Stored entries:
........
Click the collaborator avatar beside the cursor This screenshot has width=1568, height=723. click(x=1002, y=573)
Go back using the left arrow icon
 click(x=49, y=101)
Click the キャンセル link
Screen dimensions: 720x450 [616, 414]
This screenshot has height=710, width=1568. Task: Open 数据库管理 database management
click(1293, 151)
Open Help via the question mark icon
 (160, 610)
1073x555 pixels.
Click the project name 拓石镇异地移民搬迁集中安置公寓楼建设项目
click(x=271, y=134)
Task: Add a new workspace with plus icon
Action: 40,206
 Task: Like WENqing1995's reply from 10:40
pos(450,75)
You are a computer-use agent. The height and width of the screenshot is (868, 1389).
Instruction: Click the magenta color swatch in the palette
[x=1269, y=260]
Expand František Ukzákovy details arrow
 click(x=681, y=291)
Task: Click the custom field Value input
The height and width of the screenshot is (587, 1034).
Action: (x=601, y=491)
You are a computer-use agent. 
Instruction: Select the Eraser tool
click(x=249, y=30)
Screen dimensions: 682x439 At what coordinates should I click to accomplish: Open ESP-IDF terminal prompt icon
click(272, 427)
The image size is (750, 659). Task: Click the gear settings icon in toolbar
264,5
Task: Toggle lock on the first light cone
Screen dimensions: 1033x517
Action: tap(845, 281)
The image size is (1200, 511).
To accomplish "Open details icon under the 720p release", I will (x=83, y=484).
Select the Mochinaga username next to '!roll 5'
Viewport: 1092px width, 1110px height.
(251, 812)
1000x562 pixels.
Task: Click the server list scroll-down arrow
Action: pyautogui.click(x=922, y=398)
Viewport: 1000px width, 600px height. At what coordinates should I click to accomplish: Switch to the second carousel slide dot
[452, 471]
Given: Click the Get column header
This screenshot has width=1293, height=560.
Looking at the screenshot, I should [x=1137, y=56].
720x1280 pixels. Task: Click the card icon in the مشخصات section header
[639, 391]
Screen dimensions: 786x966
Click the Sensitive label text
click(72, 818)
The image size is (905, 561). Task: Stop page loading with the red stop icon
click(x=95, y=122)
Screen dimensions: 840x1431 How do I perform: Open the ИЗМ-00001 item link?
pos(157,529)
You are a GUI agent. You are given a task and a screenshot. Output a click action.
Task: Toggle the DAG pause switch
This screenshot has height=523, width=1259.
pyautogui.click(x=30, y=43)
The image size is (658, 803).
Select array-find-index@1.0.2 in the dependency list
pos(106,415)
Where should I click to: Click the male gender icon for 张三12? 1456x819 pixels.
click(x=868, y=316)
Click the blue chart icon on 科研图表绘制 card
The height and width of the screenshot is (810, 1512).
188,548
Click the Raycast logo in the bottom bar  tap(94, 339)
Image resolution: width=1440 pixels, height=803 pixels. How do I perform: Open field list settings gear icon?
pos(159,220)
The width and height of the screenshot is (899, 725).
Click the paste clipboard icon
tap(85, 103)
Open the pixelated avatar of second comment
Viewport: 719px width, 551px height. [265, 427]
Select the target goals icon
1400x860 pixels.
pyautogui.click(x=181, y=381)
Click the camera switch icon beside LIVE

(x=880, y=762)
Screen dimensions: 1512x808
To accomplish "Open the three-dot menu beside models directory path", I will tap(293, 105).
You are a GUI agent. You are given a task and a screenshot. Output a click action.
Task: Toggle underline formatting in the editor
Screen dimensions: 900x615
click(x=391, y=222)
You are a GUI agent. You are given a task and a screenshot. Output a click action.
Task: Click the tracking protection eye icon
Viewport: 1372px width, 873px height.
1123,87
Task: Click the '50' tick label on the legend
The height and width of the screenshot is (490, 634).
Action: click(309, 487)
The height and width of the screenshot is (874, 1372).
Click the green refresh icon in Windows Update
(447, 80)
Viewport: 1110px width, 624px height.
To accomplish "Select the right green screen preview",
........
Directions.
Please express every line of the items above as a JSON list of strings, one string per line, leaving out blank lines.

Solution.
[
  "Click the collaborator avatar beside the cursor This screenshot has width=1568, height=723. click(x=1002, y=573)",
  "Go back using the left arrow icon",
  " click(x=49, y=101)",
  "Click the キャンセル link",
  "Screen dimensions: 720x450 [616, 414]",
  "This screenshot has height=710, width=1568. Task: Open 数据库管理 database management",
  "click(1293, 151)",
  "Open Help via the question mark icon",
  " (160, 610)",
  "1073x555 pixels.",
  "Click the project name 拓石镇异地移民搬迁集中安置公寓楼建设项目",
  "click(x=271, y=134)",
  "Task: Add a new workspace with plus icon",
  "Action: 40,206",
  " Task: Like WENqing1995's reply from 10:40",
  "pos(450,75)",
  "You are a computer-use agent. The height and width of the screenshot is (868, 1389).",
  "Instruction: Click the magenta color swatch in the palette",
  "[x=1269, y=260]",
  "Expand František Ukzákovy details arrow",
  " click(x=681, y=291)",
  "Task: Click the custom field Value input",
  "The height and width of the screenshot is (587, 1034).",
  "Action: (x=601, y=491)",
  "You are a computer-use agent. ",
  "Instruction: Select the Eraser tool",
  "click(x=249, y=30)",
  "Screen dimensions: 682x439 At what coordinates should I click to accomplish: Open ESP-IDF terminal prompt icon",
  "click(272, 427)",
  "The image size is (750, 659). Task: Click the gear settings icon in toolbar",
  "264,5",
  "Task: Toggle lock on the first light cone",
  "Screen dimensions: 1033x517",
  "Action: tap(845, 281)",
  "The image size is (1200, 511).",
  "To accomplish \"Open details icon under the 720p release\", I will (x=83, y=484).",
  "Select the Mochinaga username next to '!roll 5'",
  "Viewport: 1092px width, 1110px height.",
  "(251, 812)",
  "1000x562 pixels.",
  "Task: Click the server list scroll-down arrow",
  "Action: pyautogui.click(x=922, y=398)",
  "Viewport: 1000px width, 600px height. At what coordinates should I click to accomplish: Switch to the second carousel slide dot",
  "[452, 471]",
  "Given: Click the Get column header",
  "This screenshot has width=1293, height=560.",
  "Looking at the screenshot, I should [x=1137, y=56].",
  "720x1280 pixels. Task: Click the card icon in the مشخصات section header",
  "[639, 391]",
  "Screen dimensions: 786x966",
  "Click the Sensitive label text",
  "click(72, 818)",
  "The image size is (905, 561). Task: Stop page loading with the red stop icon",
  "click(x=95, y=122)",
  "Screen dimensions: 840x1431 How do I perform: Open the ИЗМ-00001 item link?",
  "pos(157,529)",
  "You are a GUI agent. You are given a task and a screenshot. Output a click action.",
  "Task: Toggle the DAG pause switch",
  "This screenshot has height=523, width=1259.",
  "pyautogui.click(x=30, y=43)",
  "The image size is (658, 803).",
  "Select array-find-index@1.0.2 in the dependency list",
  "pos(106,415)",
  "Where should I click to: Click the male gender icon for 张三12? 1456x819 pixels.",
  "click(x=868, y=316)",
  "Click the blue chart icon on 科研图表绘制 card",
  "The height and width of the screenshot is (810, 1512).",
  "188,548",
  "Click the Raycast logo in the bottom bar  tap(94, 339)",
  "Image resolution: width=1440 pixels, height=803 pixels. How do I perform: Open field list settings gear icon?",
  "pos(159,220)",
  "The width and height of the screenshot is (899, 725).",
  "Click the paste clipboard icon",
  "tap(85, 103)",
  "Open the pixelated avatar of second comment",
  "Viewport: 719px width, 551px height. [265, 427]",
  "Select the target goals icon",
  "1400x860 pixels.",
  "pyautogui.click(x=181, y=381)",
  "Click the camera switch icon beside LIVE",
  "(x=880, y=762)",
  "Screen dimensions: 1512x808",
  "To accomplish \"Open the three-dot menu beside models directory path\", I will tap(293, 105).",
  "You are a GUI agent. You are given a task and a screenshot. Output a click action.",
  "Task: Toggle underline formatting in the editor",
  "Screen dimensions: 900x615",
  "click(x=391, y=222)",
  "You are a GUI agent. You are given a task and a screenshot. Output a click action.",
  "Task: Click the tracking protection eye icon",
  "Viewport: 1372px width, 873px height.",
  "1123,87",
  "Task: Click the '50' tick label on the legend",
  "The height and width of the screenshot is (490, 634).",
  "Action: click(309, 487)",
  "The height and width of the screenshot is (874, 1372).",
  "Click the green refresh icon in Windows Update",
  "(447, 80)",
  "Viewport: 1110px width, 624px height.",
  "To accomplish \"Select the right green screen preview\","
]